Diversity Responses to Local-Scale Environmental Variation
Results from the model selection process as summarized in Tables 1Table 2. to 3 indicate differential responses of taxonomic diversity, structural diversity, and functional diversity metrics, respectively, to local-scale environmental variation.
Table 1.
Model Selection Table Resulting From Multiple Regression Models of Altitude, Slope, and Relative Radiation Index Effects on Taxonomic Diversity.
Among taxonomic diversity metrics, only Shannon evenness responded significantly to local environmental variations (Table 1); and the effects were shown by significantly higher values of Shannon evenness on steeper sites (R2 = 13%; p = .031; Table 1; Figure 3). As for species richness and Shannon diversity, there was no statistical influence of local-scale environmental factors, probability values being .301 and .112, respectively.

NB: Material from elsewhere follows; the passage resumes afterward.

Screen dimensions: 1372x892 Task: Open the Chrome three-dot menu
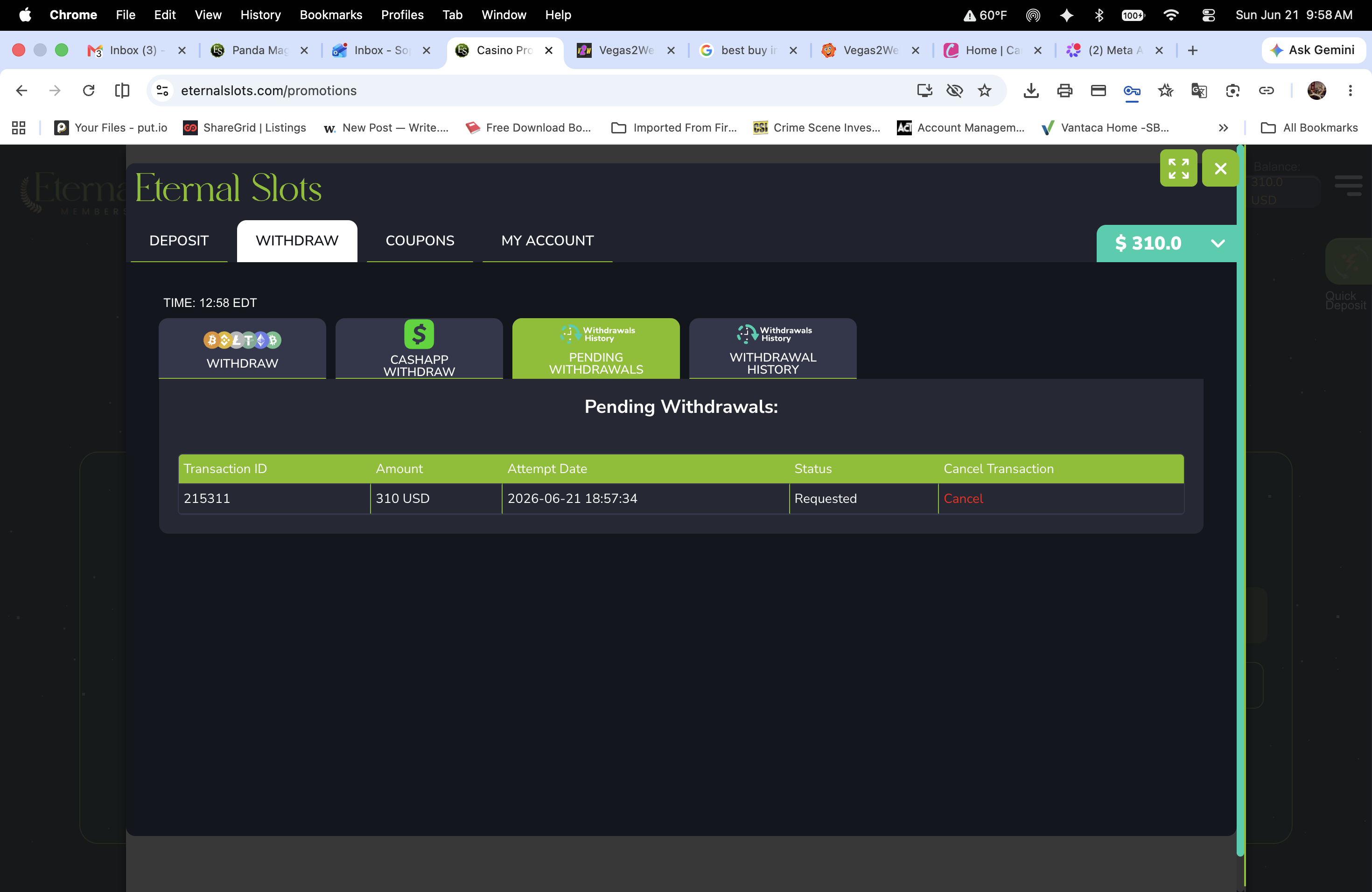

We found no significant environmental effects on diameter class-based Shannon index, with all environmental factors being left out in the finally selected model (Table 2). However, diameter class-based Shannon evenness declined significantly with increasing slope (R2 = 26%; p = .002; Table 2; Figure 4) while skewness and coefficient of variation of diameter distribution increased (21% and 17% of variance explained, respectively) with increasing slope (Table 2; Figure 4). On the other hand, skewness of diameter distribution also decreased with higher altitude (R2 = 16%; p = .016; Figure 4).
Table 2.
Model Selection Table Resulting From Multiple Regression Models of Altitude, Slope, and Relative Radiation Index Effects on Structural Diversity.
Table 3.
Model Selection Table Resulting From Multiple Regression Models of Altitude, Slope, and Relative Radiation Index Effects on Functional Diversity.

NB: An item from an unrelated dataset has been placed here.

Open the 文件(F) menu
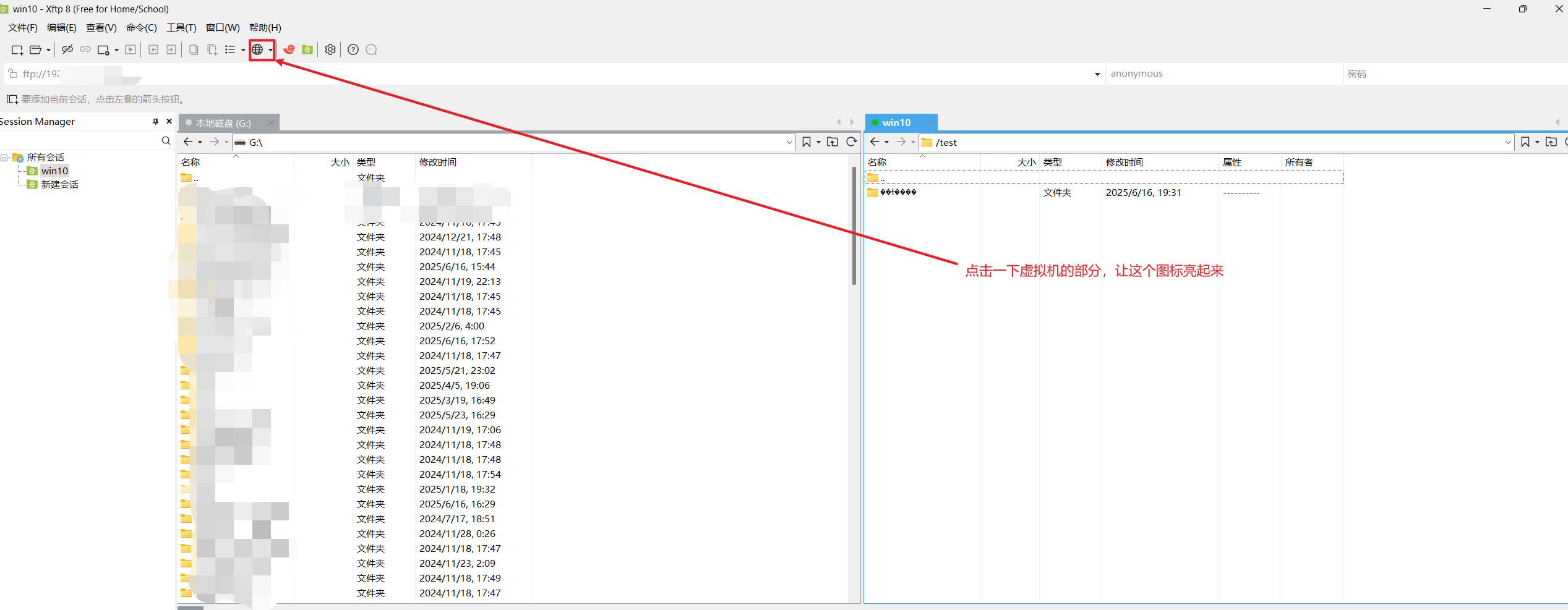The width and height of the screenshot is (1568, 610). click(x=23, y=28)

When assessing fitted models for functional diversity metrics, slope was retained as potentially influencing predictor of functional richness and Fdis (Table 3). The effect of slope was shown by increasing functional richness and dispersion on steeper sites, with 16% (p = .036) and 45% (p < .001) of explained variance respectively (Figure 5). On the other hand, altitude and RRI were final selected predictors for functional evenness and functional divergence, respectively (Table 3). Functional evenness decreased significantly with increasing altitude (12% of explained variance; p = .031) while functional divergence declined significantly with increasing RRI (11% of explained variance; p = .042) (Figure 5). Overall, results consistently suggest that taxonomic diversity patterns are not easily identifiable at local scale and are less responsive to topographical variation than functional and structural diversity measures.
Discussion
Diversity patterns at global, regional, and local scales are still being increasingly debated in recent studies (Allen & Gillooly, 2006; Ricklefs, 2004; Ricklefs & He, 2016). We analyzed the patterns of taxonomic diversity, functional diversity, and structural diversity, in relation to environmental factors such as slope, altitude, and radiation in the Woodbush—De Hoek natural forest, a Northern Mistbelt forest type under strict and legal protection and with relatively limited human disturbances. From the results, (a) only Shannon evenness among taxonomic diversity metrics showed significant and positive response to increasing slope; (b) structural and functional diversity, unlike taxonomic diversity metrics, varied along environmental gradients; (c) diameter class-based Shannon evenness declined with increasing slope while skewness and coefficient of variation of diameter distribution increased with increasing slope; (d) functional evenness and divergence decreased with increasing altitude and radiation, respectively; (e) functional richness and dispersion increased with increasing slope; and (f) taxonomic diversity measures were less responsive to topographical variation than functional and structural diversity.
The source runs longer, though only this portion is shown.